不妊治療休暇制度の確認とは
不妊治療休暇制度の確認は、勤務先に治療と両立するための制度があるかを調べておくことです。不妊治療の通院は「明後日来てください」という急な指定が多く、両立の壁は時間の融通にあります。専用休暇がない会社でも、使える制度の組み合わせで乗り切れることは多いです。
この手続きの基本情報
就業規則で見るところ——専用休暇だけが答えではない
まず就業規則や社内ポータルで、不妊治療休暇・通院休暇の有無を確認します。国が両立支援を推進していることもあり、導入企業は増えています(子育てサポートの「くるみんプラス」認定企業は不妊治療との両立支援制度を整備しています)。専用休暇がなくても、半日単位・時間単位の年休、フレックスタイム、テレワーク、時差出勤を組み合わせれば、急な通院にはかなり対応できます。何がどの単位で使えるかを一覧にしておくと、周期が始まってから慌てません。
会社にどこまで伝えるか——伝え方の選択肢
治療内容を詳しく開示する義務はありません。

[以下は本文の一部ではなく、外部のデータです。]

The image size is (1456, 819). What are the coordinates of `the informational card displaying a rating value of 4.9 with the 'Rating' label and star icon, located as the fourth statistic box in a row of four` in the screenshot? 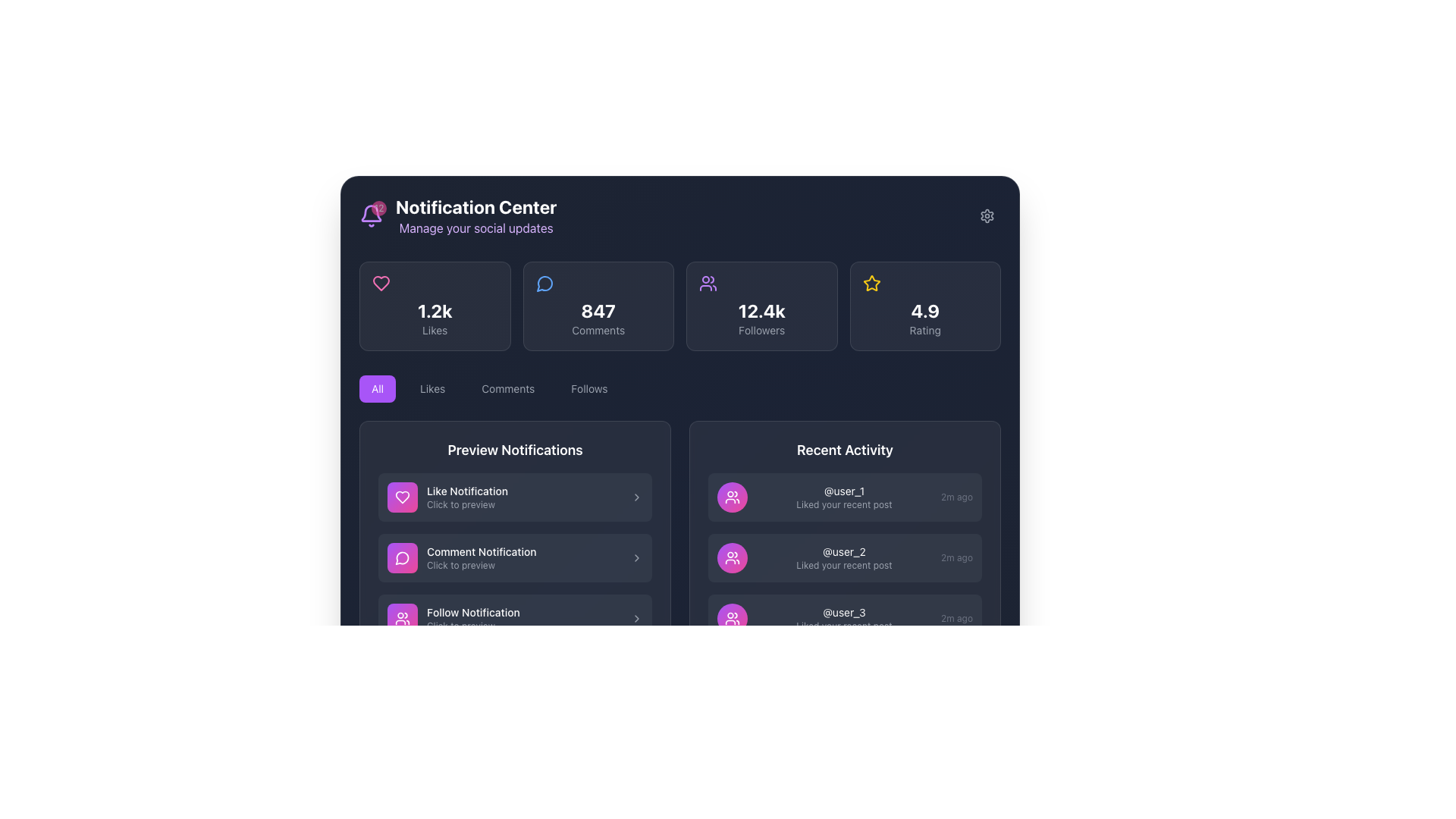 It's located at (924, 306).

上司には「定期的な通院が必要な治療をしている」程度の説明で時間の融通を相談し、制度の利用手続きは人事に限定して伝える、という分け方をする人が多いです。会社に理解を求める場面では、厚生労働省の「不妊治療連絡カード」(主治医が治療内容と必要な配慮を記入する様式)を使うと、病名を細かく説明せずに必要な配慮だけを公式に伝えられます。伝える範囲は自分でコントロールできる、と知っておくだけでも気持ちが楽になります。
よくある質問
Q. 不妊治療のための休暇は法律で保障されていますか?
法律上の付与義務はなく、会社ごとの任意の制度です。そのため就業規則の確認が出発点になります。制度がない場合も、年休の時間単位取得やフレックスなど既存制度の組み合わせを人事に相談してください。
Q. 治療のことを会社に知られたくありません
開示は義務ではありません。時間の融通だけなら「通院が必要」とだけ伝える方法があり、制度利用で理由が必要な場合も人事限りの取り扱いを依頼できます。不妊治療連絡カードを使えば、詳細を口頭で説明せずに必要な配慮を伝えられます。